■ **What to do**
Find the line containing "Image resolution: width=1200 pixels, height=648" in the entries below. Restate it and each line after it, word for word, up to and including the line containing "Task: Select the Inbound Calls overview card".

Source material section start

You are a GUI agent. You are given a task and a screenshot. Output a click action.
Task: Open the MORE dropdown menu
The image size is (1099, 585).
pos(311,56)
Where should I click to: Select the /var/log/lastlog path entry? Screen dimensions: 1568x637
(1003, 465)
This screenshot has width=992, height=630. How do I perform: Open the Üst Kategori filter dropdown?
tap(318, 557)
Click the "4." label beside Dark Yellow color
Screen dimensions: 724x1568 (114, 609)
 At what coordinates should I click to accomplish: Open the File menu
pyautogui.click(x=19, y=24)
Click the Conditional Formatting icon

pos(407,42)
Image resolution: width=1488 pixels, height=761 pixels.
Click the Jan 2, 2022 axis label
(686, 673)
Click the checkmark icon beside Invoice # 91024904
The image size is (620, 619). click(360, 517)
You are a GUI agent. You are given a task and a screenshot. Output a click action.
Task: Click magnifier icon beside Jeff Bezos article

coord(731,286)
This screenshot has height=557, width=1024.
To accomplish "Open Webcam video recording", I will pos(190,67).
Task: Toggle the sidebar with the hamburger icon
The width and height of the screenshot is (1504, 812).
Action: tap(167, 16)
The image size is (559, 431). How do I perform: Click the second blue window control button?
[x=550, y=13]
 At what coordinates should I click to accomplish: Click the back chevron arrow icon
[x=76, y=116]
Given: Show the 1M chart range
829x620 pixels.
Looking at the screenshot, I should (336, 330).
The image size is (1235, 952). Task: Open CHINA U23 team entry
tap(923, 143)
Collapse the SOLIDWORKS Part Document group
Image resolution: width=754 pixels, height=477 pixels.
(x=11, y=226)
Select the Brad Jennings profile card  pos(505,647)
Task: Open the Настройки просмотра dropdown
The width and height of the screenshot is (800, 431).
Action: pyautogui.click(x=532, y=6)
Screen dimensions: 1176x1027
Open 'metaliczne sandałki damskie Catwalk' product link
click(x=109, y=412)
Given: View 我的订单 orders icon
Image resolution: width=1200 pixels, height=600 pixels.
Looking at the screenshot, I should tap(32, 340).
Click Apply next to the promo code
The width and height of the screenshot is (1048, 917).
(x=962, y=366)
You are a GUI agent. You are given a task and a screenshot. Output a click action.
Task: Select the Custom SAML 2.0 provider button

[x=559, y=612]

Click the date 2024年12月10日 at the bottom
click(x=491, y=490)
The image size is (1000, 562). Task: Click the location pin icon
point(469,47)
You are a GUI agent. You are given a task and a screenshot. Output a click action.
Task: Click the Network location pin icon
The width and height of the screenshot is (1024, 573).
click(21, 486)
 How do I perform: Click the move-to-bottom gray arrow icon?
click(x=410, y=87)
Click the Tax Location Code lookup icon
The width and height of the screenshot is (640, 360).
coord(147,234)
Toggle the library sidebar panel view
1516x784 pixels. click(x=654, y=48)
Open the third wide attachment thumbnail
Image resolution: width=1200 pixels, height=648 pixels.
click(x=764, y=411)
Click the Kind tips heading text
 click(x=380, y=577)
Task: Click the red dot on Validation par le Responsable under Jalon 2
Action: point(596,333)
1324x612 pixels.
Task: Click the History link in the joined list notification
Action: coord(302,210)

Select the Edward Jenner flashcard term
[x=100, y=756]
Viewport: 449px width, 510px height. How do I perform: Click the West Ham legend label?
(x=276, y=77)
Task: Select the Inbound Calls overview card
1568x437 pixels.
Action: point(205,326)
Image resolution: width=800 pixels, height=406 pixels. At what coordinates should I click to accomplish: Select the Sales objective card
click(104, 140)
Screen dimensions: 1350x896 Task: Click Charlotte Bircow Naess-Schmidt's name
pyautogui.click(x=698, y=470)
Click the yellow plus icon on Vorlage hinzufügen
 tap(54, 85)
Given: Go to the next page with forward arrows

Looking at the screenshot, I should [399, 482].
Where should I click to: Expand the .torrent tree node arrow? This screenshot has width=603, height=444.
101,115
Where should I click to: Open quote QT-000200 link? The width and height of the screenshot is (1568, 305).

Source material section end

■ **Response**
Image resolution: width=1200 pixels, height=648 pixels.
click(x=764, y=411)
Click the Kind tips heading text
 click(x=380, y=577)
Task: Click the red dot on Validation par le Responsable under Jalon 2
Action: point(596,333)
1324x612 pixels.
Task: Click the History link in the joined list notification
Action: coord(302,210)

Select the Edward Jenner flashcard term
[x=100, y=756]
Viewport: 449px width, 510px height. How do I perform: Click the West Ham legend label?
(x=276, y=77)
Task: Select the Inbound Calls overview card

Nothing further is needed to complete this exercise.